» **THE EXERCISE**
Return the entries below exactly as they appear, starting with the line that contains "Task: Click the box icon on version info card" and going on through the line that contains "coord(788,99)".

» **DATASET EXCERPTS**
━━━━━━━━━━━━━━━━

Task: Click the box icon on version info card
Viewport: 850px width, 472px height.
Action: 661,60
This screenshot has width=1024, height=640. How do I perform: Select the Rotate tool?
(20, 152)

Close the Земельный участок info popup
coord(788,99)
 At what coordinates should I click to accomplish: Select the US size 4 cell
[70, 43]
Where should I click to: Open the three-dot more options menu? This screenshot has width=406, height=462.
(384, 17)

━━━━━━━━━━━━━━━━

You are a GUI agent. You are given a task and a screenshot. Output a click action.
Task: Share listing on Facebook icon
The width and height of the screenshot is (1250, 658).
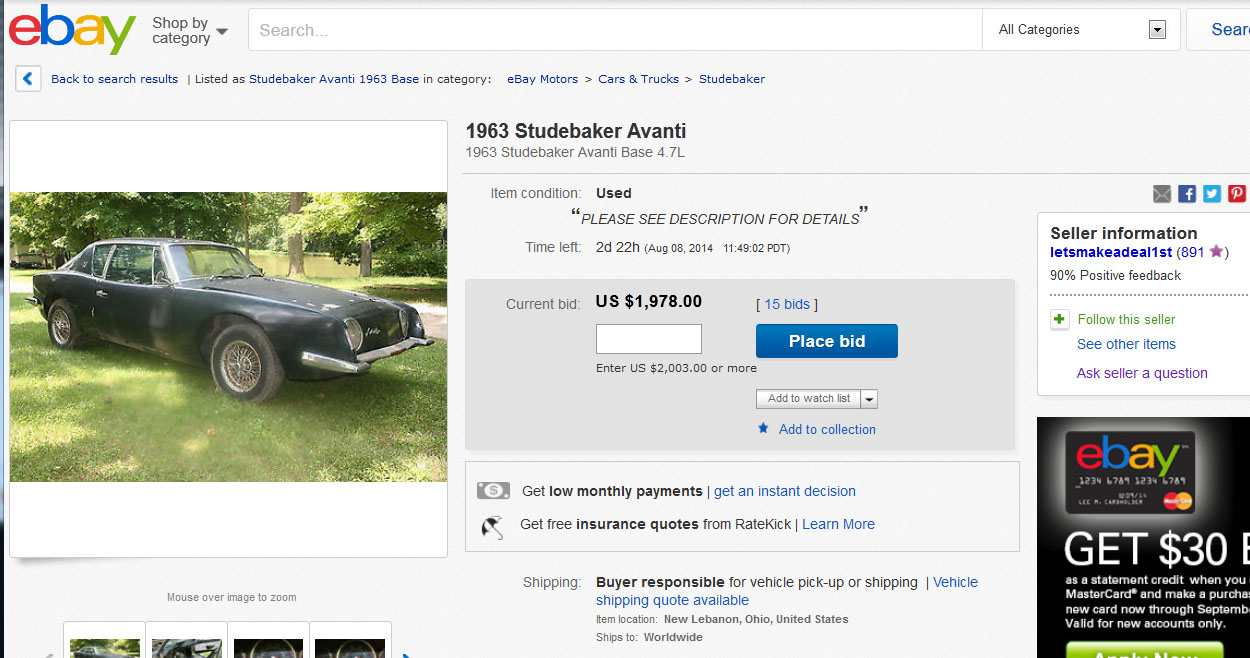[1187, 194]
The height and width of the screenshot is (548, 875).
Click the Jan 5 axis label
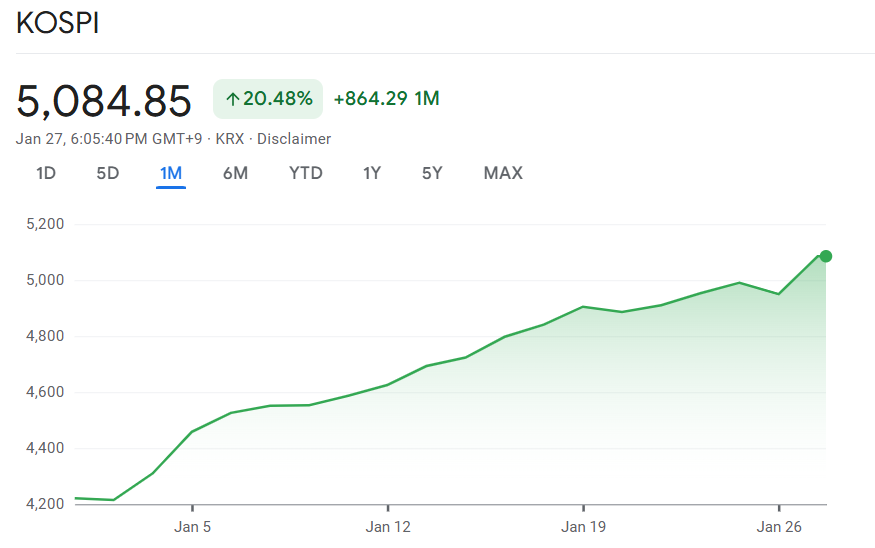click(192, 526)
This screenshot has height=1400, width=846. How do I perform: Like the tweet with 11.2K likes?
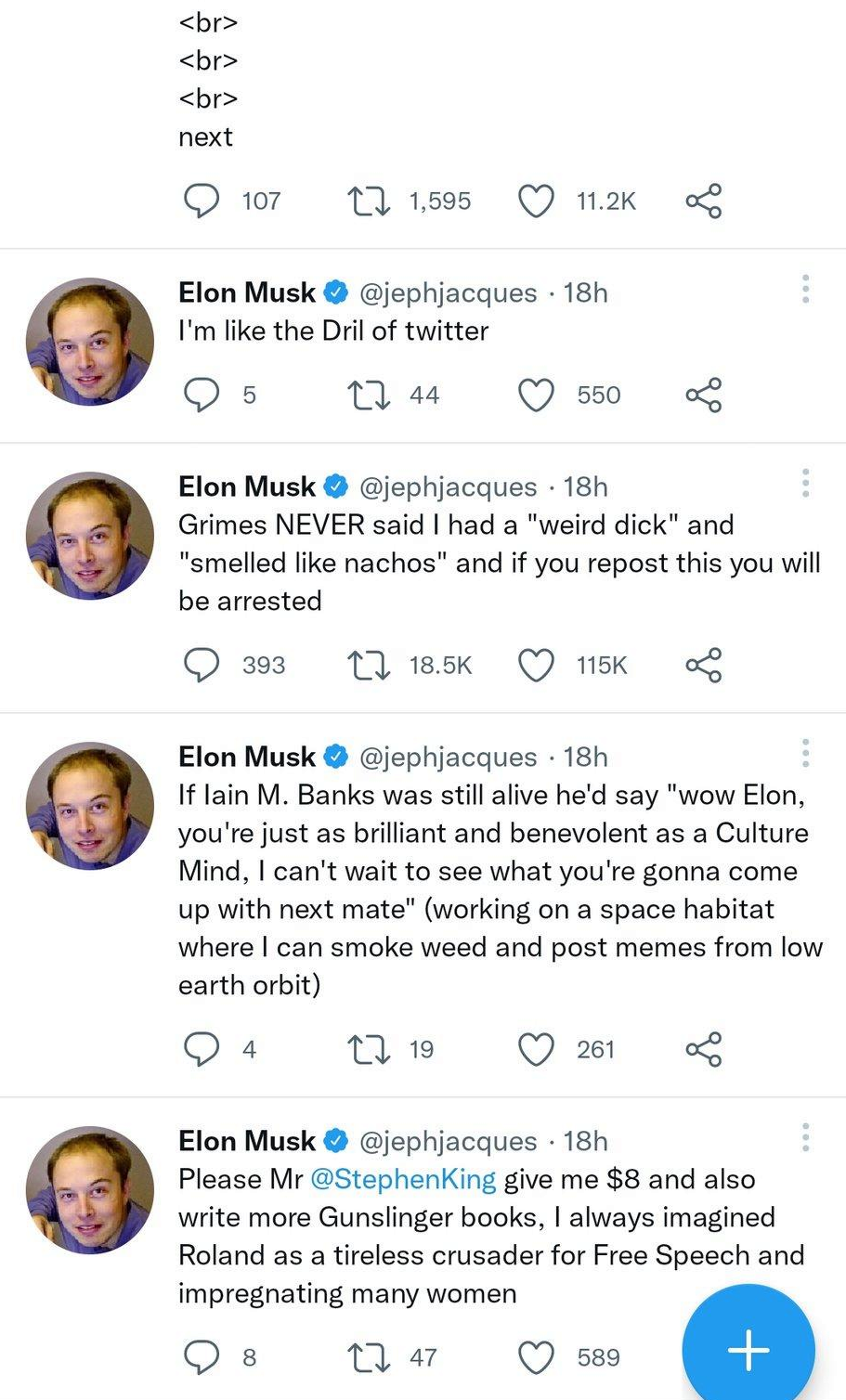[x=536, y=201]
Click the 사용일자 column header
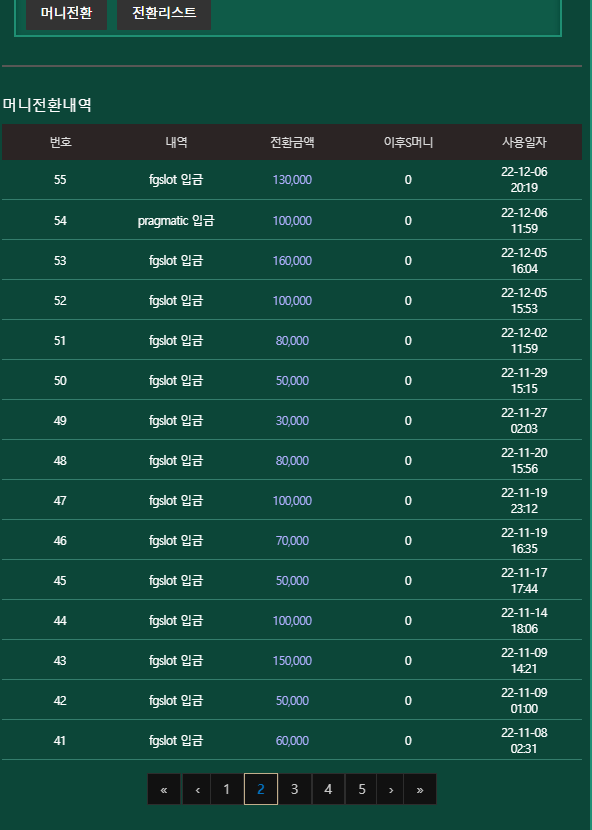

━━━━━━━━━━━━━━━━

» **TASK RESULT**
Task: Click the box icon on version info card
Viewport: 850px width, 472px height.
Action: 661,60
This screenshot has width=1024, height=640. How do I perform: Select the Rotate tool?
(20, 152)

Close the Земельный участок info popup
coord(788,99)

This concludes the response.